CREATE TABLE IF NOT EXISTS deltalake_db.orders_prod (
    o_orderkey     LONG,
    o_custkey      LONG,
    o_orderstatus  STRING,
    o_totalprice   DECIMAL(18,2),
    o_orderdate    DATE,
    o_orderpriority STRING,
    o_clerk        STRING,
    o_shippriority INT,
    o_comment      STRING,
    o_order_year   INT
)
USING DELTA
PARTITIONED BY (o_order_year)
COMMENT 'Silver Layer: Partitioned Production Table';

-- 3. Clean, aggregate, and load data from the staging table.
INSERT INTO deltalake_db.orders_prod
SELECT
    o_orderkey,
    o_custkey,
    o_orderstatus,
    o_totalprice,
    o_orderdate,
    o_orderpriority,
    o_clerk,
    o_shippriority,
    o_comment,
    YEAR(o_orderdate) AS o_order_year
FROM deltalake_db.orders_staging;

-- Verify: view partition information.
DESCRIBE DETAIL deltalake_db.orders_prod;

Note

Always list columns explicitly in INSERT INTO statements. Using SELECT * can cause column ordering mismatches with the target schema.
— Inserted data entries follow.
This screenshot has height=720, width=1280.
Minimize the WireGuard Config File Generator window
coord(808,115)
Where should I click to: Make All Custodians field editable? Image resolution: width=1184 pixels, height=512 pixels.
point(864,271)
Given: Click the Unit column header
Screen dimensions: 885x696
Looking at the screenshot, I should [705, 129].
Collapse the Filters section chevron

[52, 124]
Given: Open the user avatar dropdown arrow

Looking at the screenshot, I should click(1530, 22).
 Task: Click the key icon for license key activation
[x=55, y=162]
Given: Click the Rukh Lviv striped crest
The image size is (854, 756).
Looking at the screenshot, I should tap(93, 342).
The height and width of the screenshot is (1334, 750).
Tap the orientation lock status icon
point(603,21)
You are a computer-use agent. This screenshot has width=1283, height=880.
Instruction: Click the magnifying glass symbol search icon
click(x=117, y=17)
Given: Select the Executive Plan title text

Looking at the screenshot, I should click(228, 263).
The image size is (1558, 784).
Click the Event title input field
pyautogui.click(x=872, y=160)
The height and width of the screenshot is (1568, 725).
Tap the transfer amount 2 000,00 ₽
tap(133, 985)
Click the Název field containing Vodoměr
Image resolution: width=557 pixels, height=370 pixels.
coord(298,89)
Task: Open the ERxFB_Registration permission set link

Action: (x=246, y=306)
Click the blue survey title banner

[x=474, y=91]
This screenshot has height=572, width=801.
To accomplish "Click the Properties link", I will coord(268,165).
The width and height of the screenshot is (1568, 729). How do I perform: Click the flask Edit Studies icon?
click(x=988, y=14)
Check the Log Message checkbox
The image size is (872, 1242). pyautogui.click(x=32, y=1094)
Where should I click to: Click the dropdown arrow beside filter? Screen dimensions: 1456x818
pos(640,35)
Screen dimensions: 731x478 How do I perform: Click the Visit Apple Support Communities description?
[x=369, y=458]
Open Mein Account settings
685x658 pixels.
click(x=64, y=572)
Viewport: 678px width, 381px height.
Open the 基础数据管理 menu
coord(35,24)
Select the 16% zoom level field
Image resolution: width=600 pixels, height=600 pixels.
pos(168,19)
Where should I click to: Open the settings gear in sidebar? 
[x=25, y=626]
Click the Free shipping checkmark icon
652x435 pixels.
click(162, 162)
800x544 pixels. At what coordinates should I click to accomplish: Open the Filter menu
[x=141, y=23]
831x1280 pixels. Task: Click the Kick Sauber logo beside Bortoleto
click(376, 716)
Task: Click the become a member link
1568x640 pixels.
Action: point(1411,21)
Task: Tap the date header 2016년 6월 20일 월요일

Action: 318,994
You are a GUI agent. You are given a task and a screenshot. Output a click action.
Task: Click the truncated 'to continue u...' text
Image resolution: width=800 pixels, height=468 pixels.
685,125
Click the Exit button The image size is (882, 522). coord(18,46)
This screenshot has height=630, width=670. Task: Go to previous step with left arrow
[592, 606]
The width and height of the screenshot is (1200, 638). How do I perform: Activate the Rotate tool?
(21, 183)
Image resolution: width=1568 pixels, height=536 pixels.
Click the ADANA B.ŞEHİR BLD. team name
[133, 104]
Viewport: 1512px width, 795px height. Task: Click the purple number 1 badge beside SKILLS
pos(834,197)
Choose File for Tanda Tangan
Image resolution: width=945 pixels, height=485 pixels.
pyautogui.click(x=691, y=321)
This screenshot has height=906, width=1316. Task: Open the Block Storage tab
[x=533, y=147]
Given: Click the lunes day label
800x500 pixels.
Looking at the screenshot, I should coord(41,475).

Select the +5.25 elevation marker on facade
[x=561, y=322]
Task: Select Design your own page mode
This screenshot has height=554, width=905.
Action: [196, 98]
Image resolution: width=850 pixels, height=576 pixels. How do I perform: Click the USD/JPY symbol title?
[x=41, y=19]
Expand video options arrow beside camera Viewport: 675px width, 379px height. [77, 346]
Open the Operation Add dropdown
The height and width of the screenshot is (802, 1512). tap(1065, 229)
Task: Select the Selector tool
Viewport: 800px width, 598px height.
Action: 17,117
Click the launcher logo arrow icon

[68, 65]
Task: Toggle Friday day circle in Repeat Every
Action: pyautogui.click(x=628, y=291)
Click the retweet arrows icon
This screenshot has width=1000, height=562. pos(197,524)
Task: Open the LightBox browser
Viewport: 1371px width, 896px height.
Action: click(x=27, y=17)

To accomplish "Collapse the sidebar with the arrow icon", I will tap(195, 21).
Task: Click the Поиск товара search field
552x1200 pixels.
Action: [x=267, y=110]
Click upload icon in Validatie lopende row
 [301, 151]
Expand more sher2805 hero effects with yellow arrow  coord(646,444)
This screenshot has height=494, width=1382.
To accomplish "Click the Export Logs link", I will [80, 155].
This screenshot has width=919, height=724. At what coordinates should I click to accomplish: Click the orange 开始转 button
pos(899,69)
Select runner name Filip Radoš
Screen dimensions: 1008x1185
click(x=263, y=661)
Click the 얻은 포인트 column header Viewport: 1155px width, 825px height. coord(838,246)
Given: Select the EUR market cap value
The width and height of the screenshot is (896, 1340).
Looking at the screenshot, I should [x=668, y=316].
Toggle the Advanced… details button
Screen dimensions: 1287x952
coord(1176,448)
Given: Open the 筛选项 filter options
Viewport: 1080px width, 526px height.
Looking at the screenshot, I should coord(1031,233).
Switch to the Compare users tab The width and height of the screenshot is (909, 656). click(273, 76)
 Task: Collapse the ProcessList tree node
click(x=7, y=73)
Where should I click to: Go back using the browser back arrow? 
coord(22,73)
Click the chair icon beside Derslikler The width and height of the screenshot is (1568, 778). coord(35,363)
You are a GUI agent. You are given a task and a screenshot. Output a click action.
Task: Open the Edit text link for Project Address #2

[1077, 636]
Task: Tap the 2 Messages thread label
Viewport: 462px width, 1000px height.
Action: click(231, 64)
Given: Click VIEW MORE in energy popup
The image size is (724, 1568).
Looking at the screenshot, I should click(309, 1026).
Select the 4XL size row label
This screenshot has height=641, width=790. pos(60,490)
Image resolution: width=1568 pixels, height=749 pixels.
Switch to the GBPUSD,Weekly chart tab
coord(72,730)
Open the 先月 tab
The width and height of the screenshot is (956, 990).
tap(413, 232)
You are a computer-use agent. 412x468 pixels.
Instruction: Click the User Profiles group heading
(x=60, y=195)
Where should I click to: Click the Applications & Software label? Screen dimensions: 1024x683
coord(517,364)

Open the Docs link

Update and delete records (ACID mutations)

Delta Lake supports ACID-compliant UPDATE and DELETE operations. Include the partition key in your WHERE clause to enable partition pruning and avoid full table scans.

-- Update: correct the status of orders for a specific clerk in 1993.
UPDATE deltalake_db.orders_prod
SET o_orderstatus = 'P'
WHERE o_order_year = 1993
  AND o_clerk = 'Clerk#000000001';

-- Delete: remove low-priority orders from 1992.
DELETE FROM deltalake_db.orders_prod
WHERE o_orderpriority = '5-LOW'
  AND o_order_year = 1992;

Merge incremental data (upsert)

Use MERGE to process incremental data: update matching records and insert new ones in a single atomic operation.

MERGE INTO deltalake_db.orders_prod AS target
USING (
    SELECT
        999999999        AS o_orderkey,
        12345            AS o_custkey,
        'O'              AS o_orderstatus,
        100.00           AS o_totalprice,
        CAST('2025-05-20' AS DATE) AS o_orderdate,
        '1-URGENT'       AS o_orderpriority,
        'Clerk#Auto'     AS o_clerk,
        0                AS o_shippriority,
        'New Order'      AS o_comment,
        2025             AS o_order_year
) AS source
ON target.o_orderkey = source.o_orderkey
WHEN MATCHED THEN
    UPDATE SET target.o_totalprice = source.o_totalprice
WHEN NOT MATCHED THEN
    INSERT *;

Query historical versions (time travel)

Delta Lake records every change as a versioned snapshot. Use DESCRIBE HISTORY to list all versions, then query any past state with VERSION AS OF.

-- View the full operation history.
DESCRIBE HISTORY deltalake_db.orders_prod;

-- Query the table state right after the initial data load.
-- Version 0 = CREATE TABLE, Version 1 = INSERT from staging table.
SELECT COUNT(*) FROM deltalake_db.orders_prod VERSION AS OF 1;

Optimize table performance

Run these operations periodically to keep query performance consistent. Delta Lake's physical optimization goes beyond what plain Parquet tables support.

-- 1. Compact small files within each partition into larger files.
OPTIMIZE deltalake_db.orders_prod;

-- 2. Apply Z-order clustering to accelerate queries filtered by o_custkey.
--    This physically co-locates rows with the same o_custkey value.
OPTIMIZE deltalake_db.orders_prod ZORDER BY (o_custkey);

-- 3. Delete orphan files to release OSS space.
--    Disables the built-in retention safety check — re-enable after testing.
SET spark.databricks.delta.retentionDurationCheck.enabled = false;
VACUUM deltalake_db.orders_prod RETAIN 0 HOURS;

Warning

RETAIN 0 HOURS immediately deletes all files not referenced by the current table version. Use this only in testing environments. In production, use RETAIN 168 HOURS (7 days) to protect long-running jobs and preserve time travel history.

Delete the table definition and data

DROP TABLE IF EXISTS deltalake_db.orders_prod PURGE;

DROP TABLE PURGE physically removes files from OSS only when spark.hive.purgeExternalTableData.enabled and spark.hive.purgeManagedTableData.enabled are both set to true. See Prerequisites.